▶ **Aim of the task**: Please show each line of the data below that contains the word "second", treating uppercase and lowercase letters as different.

▶ **Recorded information**:

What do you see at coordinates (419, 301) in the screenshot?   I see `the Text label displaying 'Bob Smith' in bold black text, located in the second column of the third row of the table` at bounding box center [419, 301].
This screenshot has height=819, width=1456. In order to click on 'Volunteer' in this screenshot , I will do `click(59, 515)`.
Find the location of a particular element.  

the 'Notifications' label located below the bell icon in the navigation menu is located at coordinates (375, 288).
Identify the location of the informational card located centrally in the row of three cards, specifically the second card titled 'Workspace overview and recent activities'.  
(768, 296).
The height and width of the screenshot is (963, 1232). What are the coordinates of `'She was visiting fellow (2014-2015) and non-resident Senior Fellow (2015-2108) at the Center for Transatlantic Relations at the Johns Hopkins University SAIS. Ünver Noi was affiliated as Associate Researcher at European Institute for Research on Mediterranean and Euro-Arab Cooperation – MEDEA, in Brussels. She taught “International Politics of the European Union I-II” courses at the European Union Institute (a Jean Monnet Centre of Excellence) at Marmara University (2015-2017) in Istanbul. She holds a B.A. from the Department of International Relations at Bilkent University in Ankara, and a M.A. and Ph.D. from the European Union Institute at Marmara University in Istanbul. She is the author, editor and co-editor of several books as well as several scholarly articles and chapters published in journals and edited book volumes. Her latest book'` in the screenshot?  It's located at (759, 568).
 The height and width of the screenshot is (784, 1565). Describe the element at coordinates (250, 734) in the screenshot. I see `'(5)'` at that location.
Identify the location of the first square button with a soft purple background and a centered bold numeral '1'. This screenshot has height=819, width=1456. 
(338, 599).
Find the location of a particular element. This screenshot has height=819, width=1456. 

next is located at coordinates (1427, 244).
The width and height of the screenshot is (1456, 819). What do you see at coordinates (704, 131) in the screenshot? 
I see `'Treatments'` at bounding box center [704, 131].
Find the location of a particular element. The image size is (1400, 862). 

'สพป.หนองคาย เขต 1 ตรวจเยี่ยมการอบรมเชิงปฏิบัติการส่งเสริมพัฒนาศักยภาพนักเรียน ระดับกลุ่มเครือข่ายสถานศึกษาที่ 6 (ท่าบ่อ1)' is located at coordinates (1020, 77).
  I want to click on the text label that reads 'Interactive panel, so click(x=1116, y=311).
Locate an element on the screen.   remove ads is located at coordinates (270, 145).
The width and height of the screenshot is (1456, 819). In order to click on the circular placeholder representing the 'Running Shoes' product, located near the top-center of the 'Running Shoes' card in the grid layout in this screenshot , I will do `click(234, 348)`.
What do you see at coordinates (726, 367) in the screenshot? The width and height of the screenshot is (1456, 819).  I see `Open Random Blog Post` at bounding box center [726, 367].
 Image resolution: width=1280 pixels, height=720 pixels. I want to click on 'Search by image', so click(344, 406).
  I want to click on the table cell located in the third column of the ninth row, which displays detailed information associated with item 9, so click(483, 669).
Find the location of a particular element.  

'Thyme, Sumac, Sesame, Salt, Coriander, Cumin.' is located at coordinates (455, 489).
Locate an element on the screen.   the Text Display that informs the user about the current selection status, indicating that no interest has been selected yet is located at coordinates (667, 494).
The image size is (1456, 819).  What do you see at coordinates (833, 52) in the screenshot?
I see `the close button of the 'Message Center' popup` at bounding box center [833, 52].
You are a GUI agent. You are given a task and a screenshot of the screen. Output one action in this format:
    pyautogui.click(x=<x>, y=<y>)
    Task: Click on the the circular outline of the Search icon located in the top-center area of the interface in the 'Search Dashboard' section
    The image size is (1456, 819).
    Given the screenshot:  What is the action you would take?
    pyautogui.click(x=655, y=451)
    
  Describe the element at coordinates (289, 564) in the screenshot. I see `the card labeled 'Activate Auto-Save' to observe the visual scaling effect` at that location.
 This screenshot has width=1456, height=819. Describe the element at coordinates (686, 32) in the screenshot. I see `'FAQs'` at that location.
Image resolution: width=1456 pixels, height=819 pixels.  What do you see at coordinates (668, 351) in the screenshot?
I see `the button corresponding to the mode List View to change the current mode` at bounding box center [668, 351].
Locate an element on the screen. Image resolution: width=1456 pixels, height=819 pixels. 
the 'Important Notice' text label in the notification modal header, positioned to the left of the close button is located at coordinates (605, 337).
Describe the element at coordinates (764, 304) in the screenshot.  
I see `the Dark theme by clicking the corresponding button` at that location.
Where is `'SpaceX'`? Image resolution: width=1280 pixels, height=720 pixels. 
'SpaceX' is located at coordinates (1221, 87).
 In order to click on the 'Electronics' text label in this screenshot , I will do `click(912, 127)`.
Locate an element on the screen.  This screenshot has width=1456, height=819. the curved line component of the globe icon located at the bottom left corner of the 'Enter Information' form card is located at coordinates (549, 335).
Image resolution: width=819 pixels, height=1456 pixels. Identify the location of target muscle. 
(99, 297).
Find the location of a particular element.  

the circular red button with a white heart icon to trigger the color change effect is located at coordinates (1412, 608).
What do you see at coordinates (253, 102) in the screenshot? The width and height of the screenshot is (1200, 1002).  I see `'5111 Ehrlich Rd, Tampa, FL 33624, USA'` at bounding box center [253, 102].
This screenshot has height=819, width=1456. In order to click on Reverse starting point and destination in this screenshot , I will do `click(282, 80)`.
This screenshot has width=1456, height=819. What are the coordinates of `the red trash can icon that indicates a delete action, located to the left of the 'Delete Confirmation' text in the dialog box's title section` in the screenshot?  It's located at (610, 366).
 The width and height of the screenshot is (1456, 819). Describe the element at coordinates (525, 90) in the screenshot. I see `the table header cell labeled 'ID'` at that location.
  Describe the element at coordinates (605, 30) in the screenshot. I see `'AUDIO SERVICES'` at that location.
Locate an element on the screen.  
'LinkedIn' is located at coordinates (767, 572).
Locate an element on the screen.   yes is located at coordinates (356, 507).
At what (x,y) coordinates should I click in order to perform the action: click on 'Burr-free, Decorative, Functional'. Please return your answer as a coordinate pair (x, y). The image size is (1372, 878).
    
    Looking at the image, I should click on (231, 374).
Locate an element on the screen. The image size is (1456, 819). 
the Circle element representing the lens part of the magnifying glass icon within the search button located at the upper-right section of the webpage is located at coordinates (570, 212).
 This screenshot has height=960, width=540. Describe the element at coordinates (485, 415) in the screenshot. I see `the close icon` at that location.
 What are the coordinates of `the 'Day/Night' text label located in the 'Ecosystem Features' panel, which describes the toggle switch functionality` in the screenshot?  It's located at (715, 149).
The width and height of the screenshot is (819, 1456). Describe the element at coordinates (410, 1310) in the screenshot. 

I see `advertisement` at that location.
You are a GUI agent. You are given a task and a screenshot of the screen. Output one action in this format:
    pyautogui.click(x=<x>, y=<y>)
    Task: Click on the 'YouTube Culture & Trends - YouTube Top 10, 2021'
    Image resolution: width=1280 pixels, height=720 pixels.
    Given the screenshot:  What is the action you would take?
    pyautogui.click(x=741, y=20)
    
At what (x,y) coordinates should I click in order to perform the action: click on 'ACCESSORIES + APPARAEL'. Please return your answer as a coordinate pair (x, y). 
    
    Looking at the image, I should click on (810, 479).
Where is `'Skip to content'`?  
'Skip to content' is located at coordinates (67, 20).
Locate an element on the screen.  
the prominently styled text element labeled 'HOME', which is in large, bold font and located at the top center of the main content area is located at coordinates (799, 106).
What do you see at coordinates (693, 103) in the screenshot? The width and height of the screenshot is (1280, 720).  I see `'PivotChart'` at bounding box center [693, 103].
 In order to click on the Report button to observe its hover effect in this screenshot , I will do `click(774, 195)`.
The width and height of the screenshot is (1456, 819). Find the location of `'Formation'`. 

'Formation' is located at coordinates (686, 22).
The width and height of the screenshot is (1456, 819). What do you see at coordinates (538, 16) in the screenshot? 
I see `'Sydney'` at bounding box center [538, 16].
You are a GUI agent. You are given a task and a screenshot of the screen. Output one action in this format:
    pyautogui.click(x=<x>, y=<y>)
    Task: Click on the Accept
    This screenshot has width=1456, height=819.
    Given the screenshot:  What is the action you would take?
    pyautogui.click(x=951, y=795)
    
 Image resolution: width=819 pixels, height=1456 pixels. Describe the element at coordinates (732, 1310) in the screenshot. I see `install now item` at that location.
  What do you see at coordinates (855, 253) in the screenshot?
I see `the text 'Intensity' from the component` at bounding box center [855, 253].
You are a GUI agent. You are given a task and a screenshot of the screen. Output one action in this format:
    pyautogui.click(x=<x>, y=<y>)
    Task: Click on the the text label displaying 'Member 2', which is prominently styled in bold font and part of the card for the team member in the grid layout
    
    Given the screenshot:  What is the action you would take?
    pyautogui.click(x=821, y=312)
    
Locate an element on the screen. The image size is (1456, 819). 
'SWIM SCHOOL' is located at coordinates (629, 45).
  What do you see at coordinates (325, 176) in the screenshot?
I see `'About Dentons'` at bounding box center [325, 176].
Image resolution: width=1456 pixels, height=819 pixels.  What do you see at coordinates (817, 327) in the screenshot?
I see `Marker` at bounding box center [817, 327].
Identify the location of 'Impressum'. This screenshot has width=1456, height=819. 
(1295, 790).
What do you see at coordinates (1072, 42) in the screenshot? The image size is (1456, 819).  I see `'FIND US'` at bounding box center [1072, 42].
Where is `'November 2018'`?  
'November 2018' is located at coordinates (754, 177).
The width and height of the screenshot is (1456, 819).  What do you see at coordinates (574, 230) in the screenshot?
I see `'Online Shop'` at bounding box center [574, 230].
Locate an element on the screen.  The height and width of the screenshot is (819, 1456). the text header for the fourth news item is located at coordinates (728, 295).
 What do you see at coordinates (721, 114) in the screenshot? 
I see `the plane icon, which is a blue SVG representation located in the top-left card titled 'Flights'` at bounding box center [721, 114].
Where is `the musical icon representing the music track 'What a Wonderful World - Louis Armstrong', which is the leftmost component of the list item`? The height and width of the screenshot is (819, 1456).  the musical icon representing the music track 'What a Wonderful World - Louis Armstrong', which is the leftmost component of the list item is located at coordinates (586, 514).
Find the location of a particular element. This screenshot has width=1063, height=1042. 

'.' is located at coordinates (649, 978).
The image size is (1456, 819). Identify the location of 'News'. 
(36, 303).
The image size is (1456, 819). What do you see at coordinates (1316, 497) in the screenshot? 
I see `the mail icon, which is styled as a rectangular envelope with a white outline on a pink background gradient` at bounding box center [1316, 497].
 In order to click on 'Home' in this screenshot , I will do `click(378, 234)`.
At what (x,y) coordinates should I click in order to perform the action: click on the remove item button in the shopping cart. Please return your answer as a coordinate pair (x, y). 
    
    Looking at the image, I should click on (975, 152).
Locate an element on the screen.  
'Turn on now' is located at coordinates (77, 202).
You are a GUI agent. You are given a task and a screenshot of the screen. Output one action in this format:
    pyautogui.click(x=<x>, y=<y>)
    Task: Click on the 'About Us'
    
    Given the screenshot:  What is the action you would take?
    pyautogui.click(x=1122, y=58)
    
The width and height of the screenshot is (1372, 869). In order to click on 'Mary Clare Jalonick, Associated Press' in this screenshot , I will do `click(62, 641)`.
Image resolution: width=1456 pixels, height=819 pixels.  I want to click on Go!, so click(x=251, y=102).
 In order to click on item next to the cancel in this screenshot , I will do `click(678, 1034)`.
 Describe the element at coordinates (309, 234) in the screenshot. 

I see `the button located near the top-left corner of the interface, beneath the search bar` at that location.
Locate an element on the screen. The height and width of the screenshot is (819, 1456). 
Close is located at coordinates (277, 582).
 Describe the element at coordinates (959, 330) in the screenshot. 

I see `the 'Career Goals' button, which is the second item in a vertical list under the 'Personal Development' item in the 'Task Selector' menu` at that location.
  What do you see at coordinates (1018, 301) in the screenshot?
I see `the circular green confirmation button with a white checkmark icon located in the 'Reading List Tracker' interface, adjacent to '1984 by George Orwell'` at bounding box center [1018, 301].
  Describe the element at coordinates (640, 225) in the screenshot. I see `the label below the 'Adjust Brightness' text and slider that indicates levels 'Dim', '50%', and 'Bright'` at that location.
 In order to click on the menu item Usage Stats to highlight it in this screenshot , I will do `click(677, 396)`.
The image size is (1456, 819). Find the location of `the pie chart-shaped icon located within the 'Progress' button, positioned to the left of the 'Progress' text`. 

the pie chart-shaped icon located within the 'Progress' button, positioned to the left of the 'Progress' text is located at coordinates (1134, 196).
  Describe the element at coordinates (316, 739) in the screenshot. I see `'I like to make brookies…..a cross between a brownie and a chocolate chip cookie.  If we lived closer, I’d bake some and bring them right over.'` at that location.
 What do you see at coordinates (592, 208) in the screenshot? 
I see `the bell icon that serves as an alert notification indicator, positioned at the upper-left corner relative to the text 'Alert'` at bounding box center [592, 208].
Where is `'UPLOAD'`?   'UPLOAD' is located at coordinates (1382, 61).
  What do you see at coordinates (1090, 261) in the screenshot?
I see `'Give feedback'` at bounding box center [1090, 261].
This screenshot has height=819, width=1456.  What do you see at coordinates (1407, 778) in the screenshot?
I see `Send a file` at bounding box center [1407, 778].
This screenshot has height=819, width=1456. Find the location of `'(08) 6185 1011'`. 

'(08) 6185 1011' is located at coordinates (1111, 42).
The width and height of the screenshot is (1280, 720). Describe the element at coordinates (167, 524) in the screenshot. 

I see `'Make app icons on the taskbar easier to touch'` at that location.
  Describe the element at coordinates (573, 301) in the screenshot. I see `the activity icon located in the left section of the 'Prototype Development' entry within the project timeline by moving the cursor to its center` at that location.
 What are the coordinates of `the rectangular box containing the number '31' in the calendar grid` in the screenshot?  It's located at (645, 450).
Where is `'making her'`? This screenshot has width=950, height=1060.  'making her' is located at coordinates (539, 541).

▶ **Exercise answer**:
What do you see at coordinates (419, 301) in the screenshot?   I see `the Text label displaying 'Bob Smith' in bold black text, located in the second column of the third row of the table` at bounding box center [419, 301].
Identify the location of the informational card located centrally in the row of three cards, specifically the second card titled 'Workspace overview and recent activities'.  
I see `the 'Career Goals' button, which is the second item in a vertical list under the 'Personal Development' item in the 'Task Selector' menu` at that location.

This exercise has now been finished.